Should insurers be involved in providing healthcare?

Should insurers be involved in providing healthcare? | Insurance Business

Should insurers be involved in providing healthcare?


Seth Friedman
“Healthcare is seeing vertical integration strategies; health plans are looking to buy complementary companies providing value-add services. When health plans consider acquiring or merging with a pharmacy benefit manager [PBM], the impetus is foot traffic. The average prescription purchaser spends double or triple the non-pharmacy customer. More foot traffic typically equates to more dollars spent, not only in the pharmacy, but also in the in-store clinic and front of the store.

For health plans, adding PBMs and/ or healthcare providers creates a more integrated healthcare benefit and leverages their purchasing power, especially in the specialty drug space.”



Eric Wilson
“In theory, if the insurance carrier can dictate where consumers go for care and push more clients there, it would reduce costs. Currently, if you go to a CVS clinic for medical care, it costs less than going to your doctor.

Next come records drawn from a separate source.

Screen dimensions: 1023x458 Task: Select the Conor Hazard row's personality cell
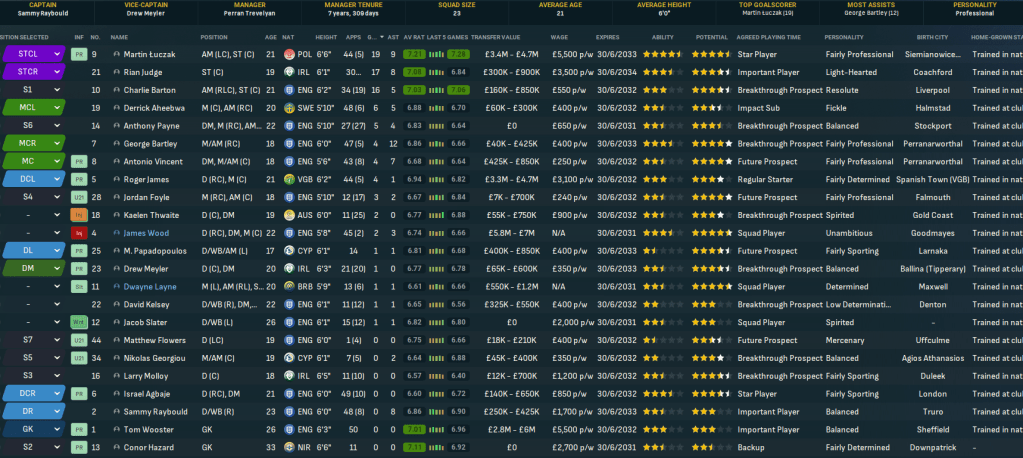point(857,447)
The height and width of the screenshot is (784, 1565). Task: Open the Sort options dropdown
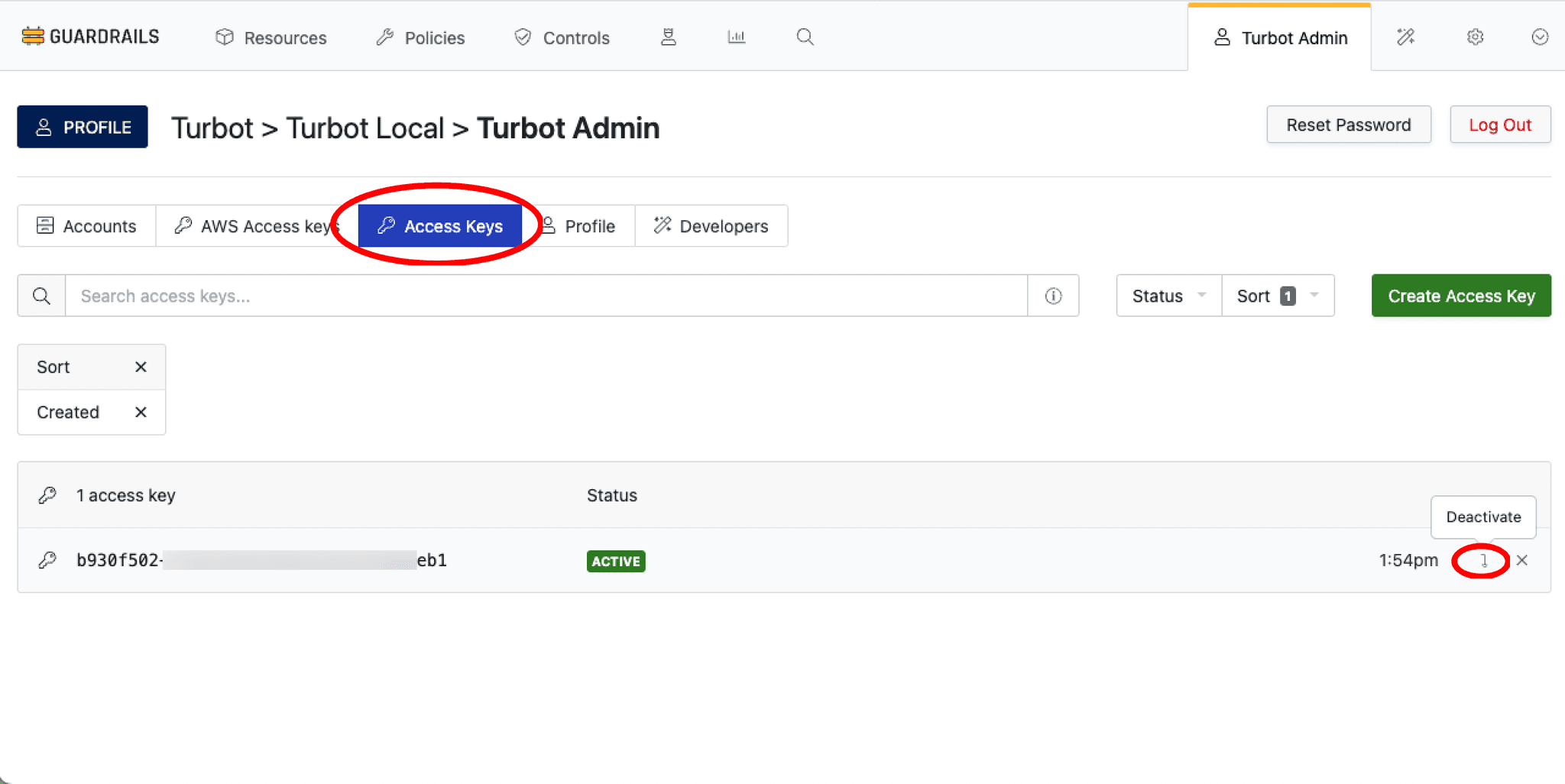coord(1278,296)
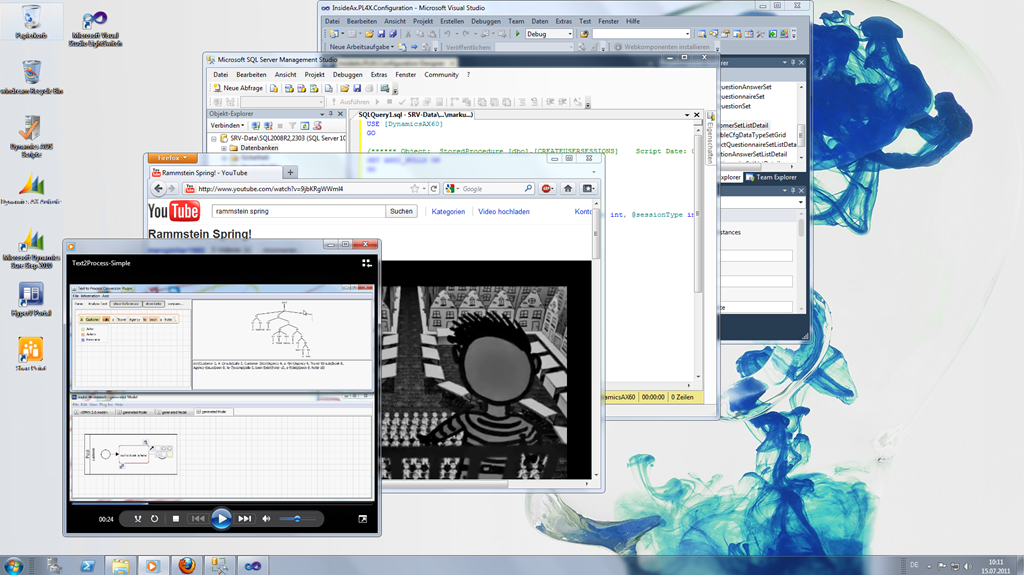
Task: Open the Extras menu in SQL Server Studio
Action: [379, 74]
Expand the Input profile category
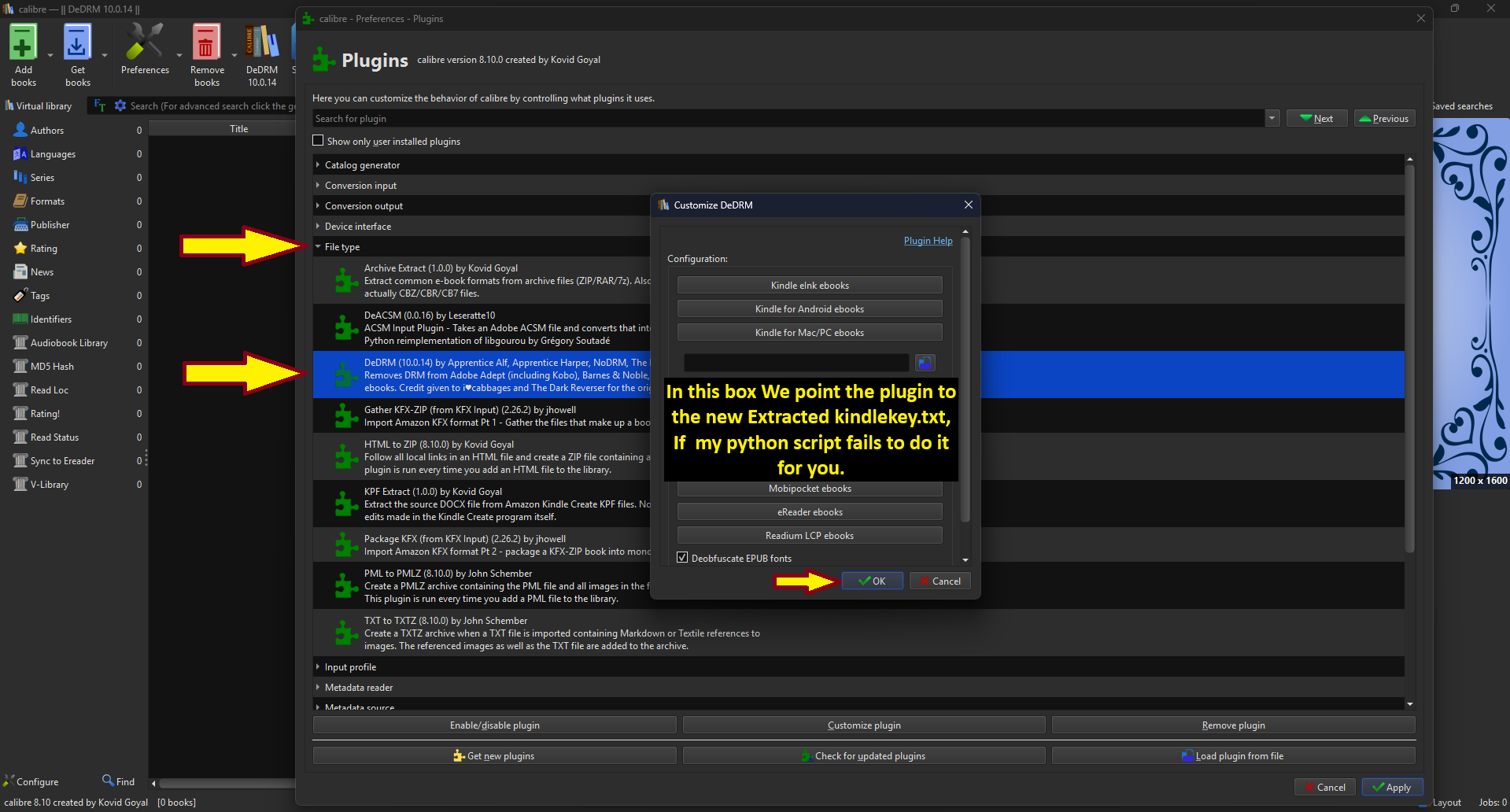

In reality, CVS purchasing Aetna works in the reverse fashion, resulting in the pharmacy dictating cost to the insurance company and reducing the consumer’s choice of which doctor they see. In all likelihood, the clinic would offer preferred insurance pricing, with non-network pricing outside the clinic. If the pharmacy is dictating pricing, there will be fewer controls on cost.”



Aimee Sziklai
“Cigna acquiring Express Scripts is emblematic of players moving to address rising costs; this drive will continue to reshape the market. The expectation is that companies like Cigna can reduce drug and other medical costs by negotiating better drug prices and pharmacy benefit manager expenses, given their size and volume, thereby ultimately reducing member costs.

In a 2016 AARP survey, more than half of respondents said they did not fill at least one prescription in the past two years because of cost. Reducing drug costs for those members alone can yield significant medical cost benefits due to improved adherence.”